The Markus Covert group’s Cell paper from last week represents a tremendous achievement toward a more systematic understanding of how biological cells work. For decades much of molecular and cellular biology has focused on single genes and single pathways. This was partly out of necessity given the cell’s astronomical complexity. And it was also due to evolutionary dogma which viewed the biological world as so many organic contraptions strapped together one way or another. The result was a rather limited perspective of cellular biology. As Bruce Alberts explained in 1998:
We have always underestimated cells. Undoubtedly we still do today. But at least we are no longer as naive as we were when I was a graduate student in the 1960s. Then, most of us viewed cells as containing a giant set of second-order reactions: molecules A and B were thought to diffuse freely, randomly colliding with each other to produce molecule AB—and likewise for the many other molecules that interact with each other inside a cell. This seemed reasonable because, as we had learned from studying physical chemistry, motions at the scale of molecules are incredibly rapid. … But, as it turns out, we can walk and we can talk because the chemistry that makes life possible is much more elaborate and sophisticated than anything we students had ever considered.
Covert’s work is another step on the way toward not underestimating cells. Science, rather than dogma, has a way of doing that. As Alexis Madrigal at The Atlantic put it, “the depth and breadth of cellular complexity has turned out to be nearly unbelievable, and difficult to manage, even given Moore's Law.”
From the 128 computers running in parallel to the 500 megabytes of state data generated for a single cell cycle, Covert’s simulation of Mycoplasma genitalium—the smallest known free-living organism of a mere 525 genes—is immensely complex.
But nonetheless the simulation is not particularly detailed. It is a so-called mesoscale simulation, meaning it takes a grander view at the cost of omitting the fine-grain details. Consider a mesoscale simulation of an automobile, for instance.
It might model the engine by accounting for the rate at which fuel is burned and the level of torque that is produced. That would omit the stresses and strains of the engine block, the temperature of the metal, the action of the valves allowing oxygen to enter the cylinder, the electrical signal that ignites the spark plug, and a million other details.
The high-level engine model, accounting only for the fuel burn and torque, would be worthless to anyone interested in designing engines. But it is appropriate for, say, the problem of modeling the economics of surface transportation.
So it is with Covert’s simulation. A tremendous wealth of data are omitted, mostly out of necessity. The data are either unavailable, would drive the simulation compute resources through the roof to include, or is beyond current modeling and simulation technology.
And while omitting these data is appropriate for mesoscale cell simulations, there is a large gray area. Exactly which details are needed and which can safely be ignored in a mesoscale cell simulation?
The automobile simulation could ignore the details of the engine operation because there is a decoupling between phenomena at different time scales. Sub millisecond dynamics, for example, wash out and are irrelevant when studying annual trends.
This decoupling is well understood in machines that we build. It is less well understood in biology. In fact the lack of such decoupling can be important in molecular simulations, where phenomena on different time scales can interact.
Exploring such issues will be one of many scientific uses of whole-cell simulations. But don’t expect results too soon. It is a big problem and even simulating the standard E. coli bacteria, with 10 times more genes, is far beyond today’s state of the art.
This is to say nothing of populations of unicellular organisms, or the more complex multicellular organisms. If Covert’s simulation needs half a gigabyte of data for a single cycle of M. genitalium then imagine where the compute requirements go with, for instance, structures with millions of the vastly more complex mammalian cells.
Of course the high-and-going-higher compute requirements imply something about the ever-increasing evolutionary requirements as well.

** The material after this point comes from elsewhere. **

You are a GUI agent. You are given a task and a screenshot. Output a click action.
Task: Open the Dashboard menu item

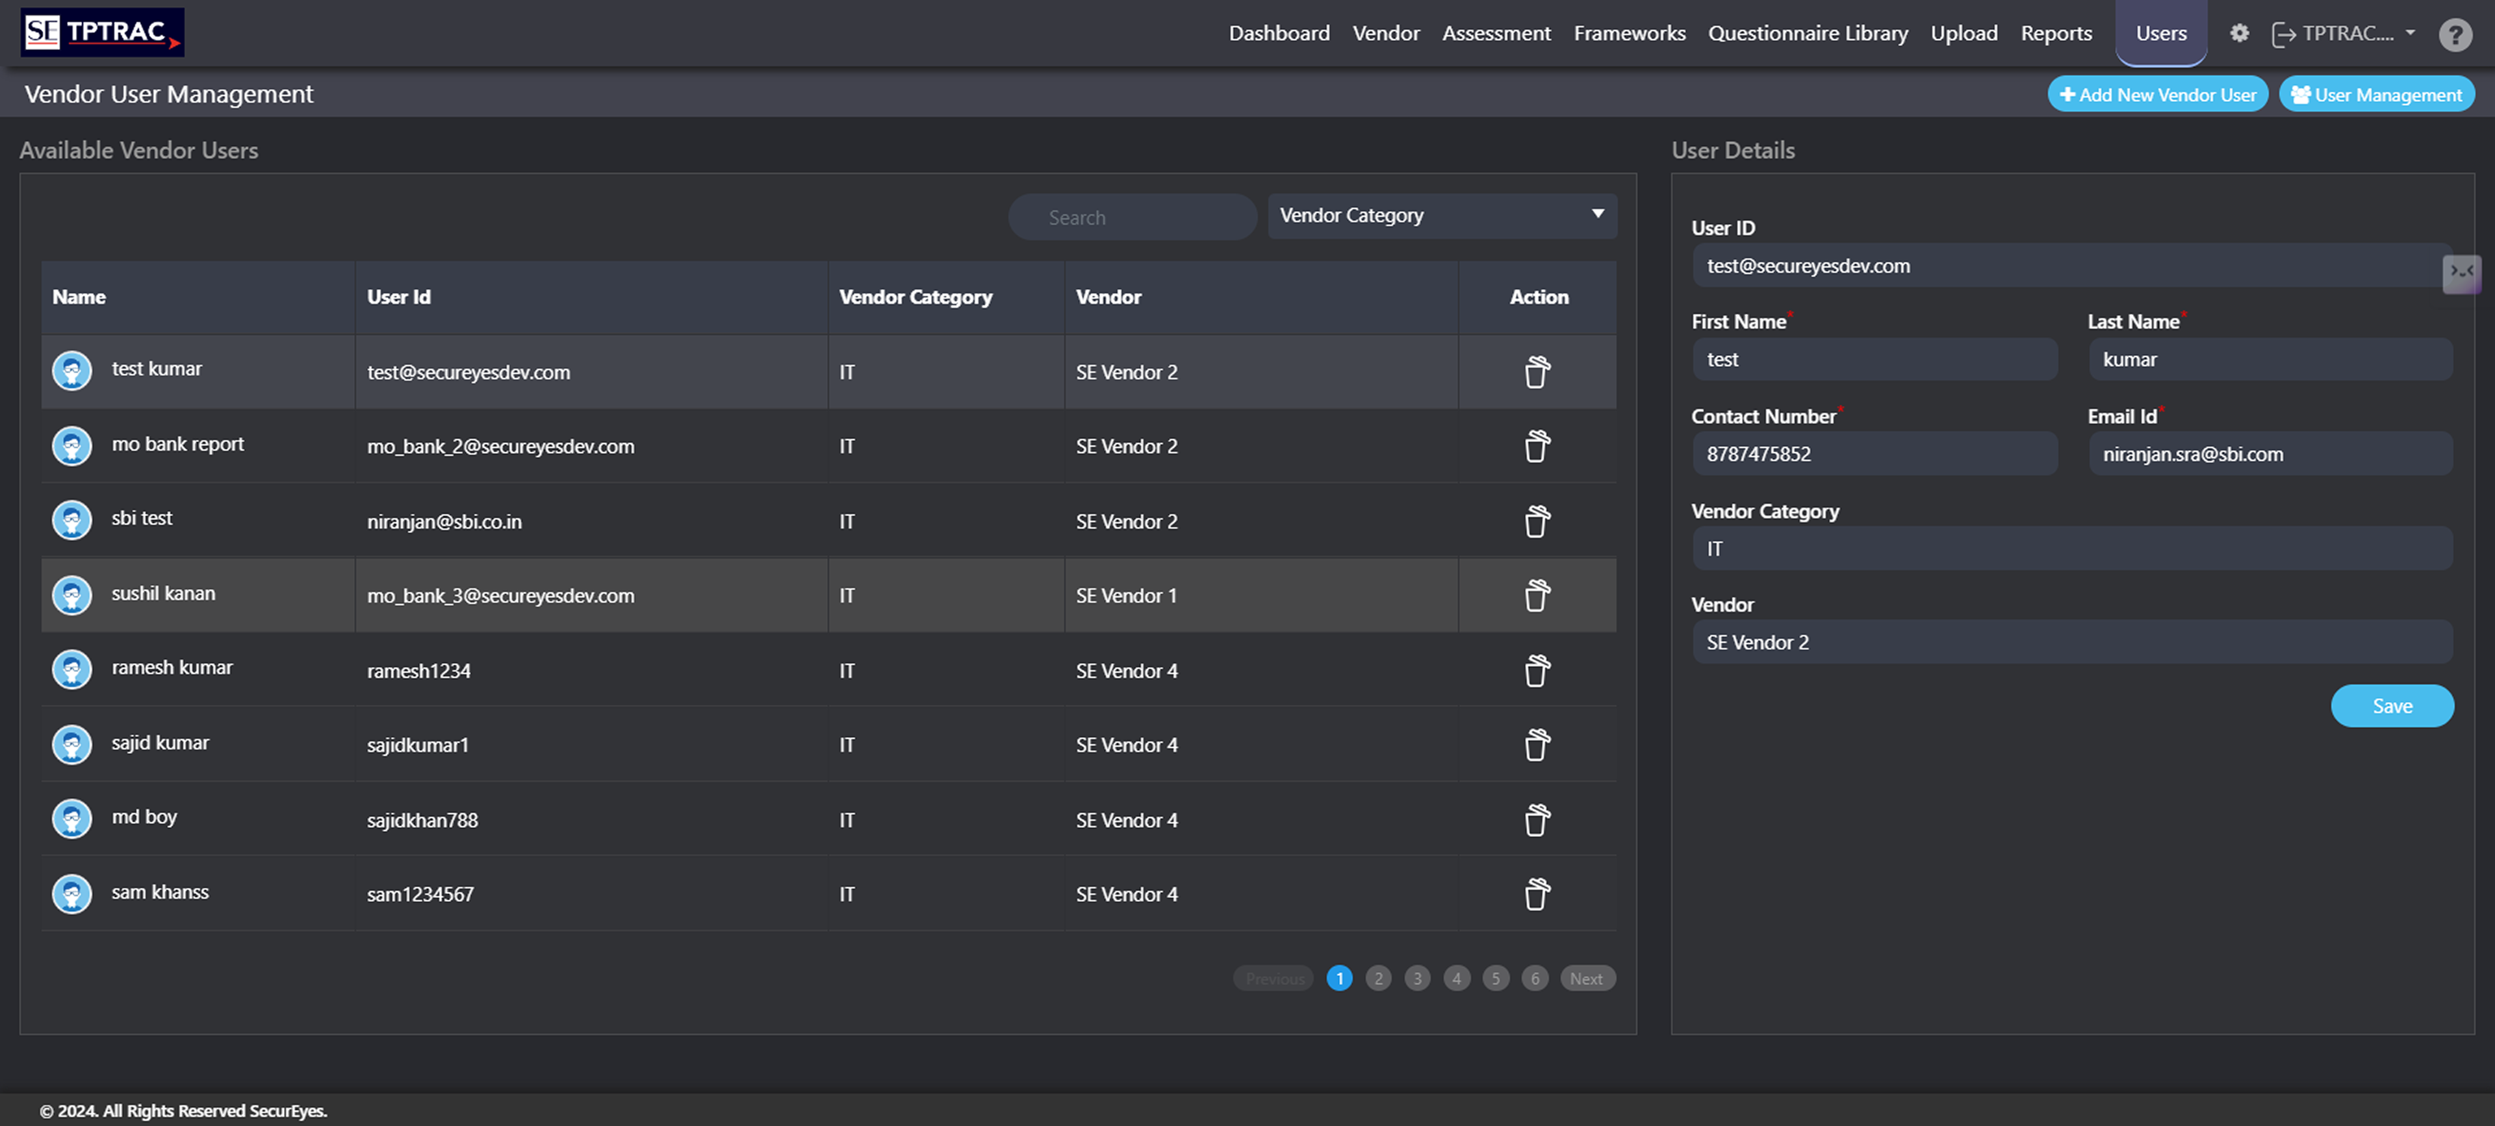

Both the simulation state data and perhaps more importantly the models that input and output those data, all must have been created by random mutations and the like. Unlikely events must have conspired to design and assemble everything represented in Covert’s simulation, and much more. Care to explore the simulation’s Kolmogorov complexity (the code is available here)?
The more we learn, the more unlikely the “fact” of evolution becomes.